__Brief__
Find the word "symbol" in the listing below. Copy every line that has it.

● ● ● ●

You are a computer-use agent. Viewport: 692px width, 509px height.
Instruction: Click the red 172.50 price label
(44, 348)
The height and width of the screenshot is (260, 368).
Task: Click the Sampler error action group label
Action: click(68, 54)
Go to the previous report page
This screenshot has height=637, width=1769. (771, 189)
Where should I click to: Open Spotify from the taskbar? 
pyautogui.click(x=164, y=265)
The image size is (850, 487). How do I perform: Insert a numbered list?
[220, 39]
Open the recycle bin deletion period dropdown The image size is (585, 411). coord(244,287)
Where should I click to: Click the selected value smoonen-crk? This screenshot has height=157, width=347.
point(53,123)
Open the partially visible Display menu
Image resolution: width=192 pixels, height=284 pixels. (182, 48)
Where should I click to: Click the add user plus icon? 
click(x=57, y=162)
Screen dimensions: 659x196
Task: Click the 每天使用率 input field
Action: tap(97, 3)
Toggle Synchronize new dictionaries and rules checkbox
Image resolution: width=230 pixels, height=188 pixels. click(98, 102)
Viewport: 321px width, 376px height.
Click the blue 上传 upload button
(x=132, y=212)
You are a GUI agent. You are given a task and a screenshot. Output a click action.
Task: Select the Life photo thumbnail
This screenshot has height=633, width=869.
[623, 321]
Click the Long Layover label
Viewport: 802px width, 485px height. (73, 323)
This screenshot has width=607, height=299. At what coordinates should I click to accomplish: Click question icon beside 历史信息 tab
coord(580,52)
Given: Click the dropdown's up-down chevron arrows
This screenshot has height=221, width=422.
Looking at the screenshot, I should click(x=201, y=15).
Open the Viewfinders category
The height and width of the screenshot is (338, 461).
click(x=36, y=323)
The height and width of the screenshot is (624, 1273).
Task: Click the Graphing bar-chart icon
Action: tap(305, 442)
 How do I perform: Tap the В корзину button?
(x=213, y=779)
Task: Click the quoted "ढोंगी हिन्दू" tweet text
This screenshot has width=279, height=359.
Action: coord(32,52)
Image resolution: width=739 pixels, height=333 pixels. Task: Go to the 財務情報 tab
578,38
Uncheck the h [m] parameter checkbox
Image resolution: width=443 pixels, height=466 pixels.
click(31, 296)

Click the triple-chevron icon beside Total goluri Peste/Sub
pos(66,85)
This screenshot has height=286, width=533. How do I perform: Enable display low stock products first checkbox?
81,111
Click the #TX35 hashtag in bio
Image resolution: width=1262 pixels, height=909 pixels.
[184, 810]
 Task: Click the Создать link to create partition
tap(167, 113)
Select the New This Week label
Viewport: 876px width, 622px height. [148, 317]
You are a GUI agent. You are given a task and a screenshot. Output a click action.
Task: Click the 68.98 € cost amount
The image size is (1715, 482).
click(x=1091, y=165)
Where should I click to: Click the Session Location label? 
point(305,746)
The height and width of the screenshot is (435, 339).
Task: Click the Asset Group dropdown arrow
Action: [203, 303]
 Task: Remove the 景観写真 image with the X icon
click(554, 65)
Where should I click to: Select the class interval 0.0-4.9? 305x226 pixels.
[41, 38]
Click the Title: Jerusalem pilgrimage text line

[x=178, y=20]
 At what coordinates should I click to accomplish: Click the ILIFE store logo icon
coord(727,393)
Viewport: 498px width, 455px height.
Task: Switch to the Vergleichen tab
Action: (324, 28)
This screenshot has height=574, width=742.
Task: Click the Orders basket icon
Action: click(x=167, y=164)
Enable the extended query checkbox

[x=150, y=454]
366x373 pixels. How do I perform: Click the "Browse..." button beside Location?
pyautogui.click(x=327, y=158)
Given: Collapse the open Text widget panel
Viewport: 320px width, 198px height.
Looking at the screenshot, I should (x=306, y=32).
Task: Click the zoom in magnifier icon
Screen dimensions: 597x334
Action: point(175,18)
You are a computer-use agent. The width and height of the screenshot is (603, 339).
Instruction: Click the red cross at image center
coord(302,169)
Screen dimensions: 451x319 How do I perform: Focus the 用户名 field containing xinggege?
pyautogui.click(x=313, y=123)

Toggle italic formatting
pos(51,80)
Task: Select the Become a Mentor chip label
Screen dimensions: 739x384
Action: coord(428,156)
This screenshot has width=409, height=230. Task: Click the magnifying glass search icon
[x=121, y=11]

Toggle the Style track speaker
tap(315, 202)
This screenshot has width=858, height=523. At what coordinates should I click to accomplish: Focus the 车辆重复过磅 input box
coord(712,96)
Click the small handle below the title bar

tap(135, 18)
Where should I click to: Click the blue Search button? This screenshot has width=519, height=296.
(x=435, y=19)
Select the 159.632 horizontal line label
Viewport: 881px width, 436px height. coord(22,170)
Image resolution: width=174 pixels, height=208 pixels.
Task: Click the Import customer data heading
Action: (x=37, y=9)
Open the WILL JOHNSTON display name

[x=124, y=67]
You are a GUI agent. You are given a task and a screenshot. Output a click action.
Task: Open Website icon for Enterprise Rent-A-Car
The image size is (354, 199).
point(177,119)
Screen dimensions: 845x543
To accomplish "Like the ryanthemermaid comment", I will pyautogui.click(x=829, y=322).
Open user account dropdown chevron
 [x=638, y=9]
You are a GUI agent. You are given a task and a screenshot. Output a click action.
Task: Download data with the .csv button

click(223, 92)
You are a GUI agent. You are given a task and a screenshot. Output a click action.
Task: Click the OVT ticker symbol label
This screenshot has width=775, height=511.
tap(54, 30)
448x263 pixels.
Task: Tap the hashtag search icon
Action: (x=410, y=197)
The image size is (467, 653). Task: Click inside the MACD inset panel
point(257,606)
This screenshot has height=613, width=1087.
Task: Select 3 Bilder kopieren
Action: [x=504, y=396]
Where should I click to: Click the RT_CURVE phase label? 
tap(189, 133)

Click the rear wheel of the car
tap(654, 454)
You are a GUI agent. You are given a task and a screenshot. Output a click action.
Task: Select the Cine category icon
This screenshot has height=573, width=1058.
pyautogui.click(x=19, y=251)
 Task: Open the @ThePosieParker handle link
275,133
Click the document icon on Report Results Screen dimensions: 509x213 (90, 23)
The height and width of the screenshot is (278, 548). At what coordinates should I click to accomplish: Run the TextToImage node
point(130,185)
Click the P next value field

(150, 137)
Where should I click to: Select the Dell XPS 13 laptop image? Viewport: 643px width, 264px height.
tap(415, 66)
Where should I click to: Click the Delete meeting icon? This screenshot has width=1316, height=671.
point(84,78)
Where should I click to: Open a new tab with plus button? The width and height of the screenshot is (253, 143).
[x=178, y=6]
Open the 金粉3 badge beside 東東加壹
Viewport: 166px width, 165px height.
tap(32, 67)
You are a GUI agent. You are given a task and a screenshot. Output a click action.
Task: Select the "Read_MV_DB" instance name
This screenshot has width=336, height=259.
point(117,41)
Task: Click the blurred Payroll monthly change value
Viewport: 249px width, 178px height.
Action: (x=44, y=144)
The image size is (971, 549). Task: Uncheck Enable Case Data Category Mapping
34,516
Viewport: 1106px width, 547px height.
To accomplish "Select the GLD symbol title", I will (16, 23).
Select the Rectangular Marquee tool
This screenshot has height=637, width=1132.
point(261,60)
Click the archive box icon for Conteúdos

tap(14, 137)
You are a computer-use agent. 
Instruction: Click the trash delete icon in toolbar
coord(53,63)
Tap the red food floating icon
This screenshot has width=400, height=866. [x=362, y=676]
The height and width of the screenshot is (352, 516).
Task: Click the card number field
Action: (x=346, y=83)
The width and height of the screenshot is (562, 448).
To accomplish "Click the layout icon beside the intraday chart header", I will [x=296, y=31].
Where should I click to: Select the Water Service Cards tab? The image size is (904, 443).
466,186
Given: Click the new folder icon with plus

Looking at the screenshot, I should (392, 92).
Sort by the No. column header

● ● ● ●

__Problem solution__
Task: Click the OVT ticker symbol label
To accomplish "Select the GLD symbol title", I will (16, 23).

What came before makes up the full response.